These functionalities were implemented via a web API program provided by the R package Plumber (https://github.com/rstudio/plumber). A shiny server function was also developed and was integrated into the logic layer. This function processes the request of the shiny prediction app from the presentation layer and uses the static part of the data layer in addition to the SQL part. The presentation layer contains several modules based on AJAX (Asynchronous JavaScript and XML), jQuery (JavaScript Query system version 3.5.1), and the PHP server-side scripting language (version 7.1.26), as well as the CSS (Cascading Style Sheets) code to describe how HTML elements are to be displayed on user-side web interface. JQuery and AJAX provide methods to perform asynchronous call requests to the logic tier using GET and POST methods, parsing the JSON response, and dynamically rendering the browser display.

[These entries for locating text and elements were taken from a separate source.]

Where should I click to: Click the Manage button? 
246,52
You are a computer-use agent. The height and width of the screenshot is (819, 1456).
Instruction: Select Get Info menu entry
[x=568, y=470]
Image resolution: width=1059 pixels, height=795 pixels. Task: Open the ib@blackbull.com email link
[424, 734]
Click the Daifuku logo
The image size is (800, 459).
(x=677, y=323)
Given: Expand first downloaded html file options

Implementation of a web application for lncRNAs prediction
The shiny application was built in R (V.4.3.1) using the shiny framework. The app currently depends on the following R packages: shiny, shinyWidgets, reshape2, wesanderson, dplyr, ggplot2, ggthemes, tidyverse, ggrepel, shinybusy, shinyjs, DT, plotly, leaflet, and RMySQL.
Results and discussion
Determining the coding potential of a transcript is a crucial step in the identification of potential lncRNAs, yet it represents a complex task due to overlapping characteristics and functions that exist between coding and non-coding RNAs [14]. To overcome this challenge and avoid the generation of false positives and false negatives, we decided to use a combination of multiple tools in a majority voting setting to increase the robustness and confidence of the screening.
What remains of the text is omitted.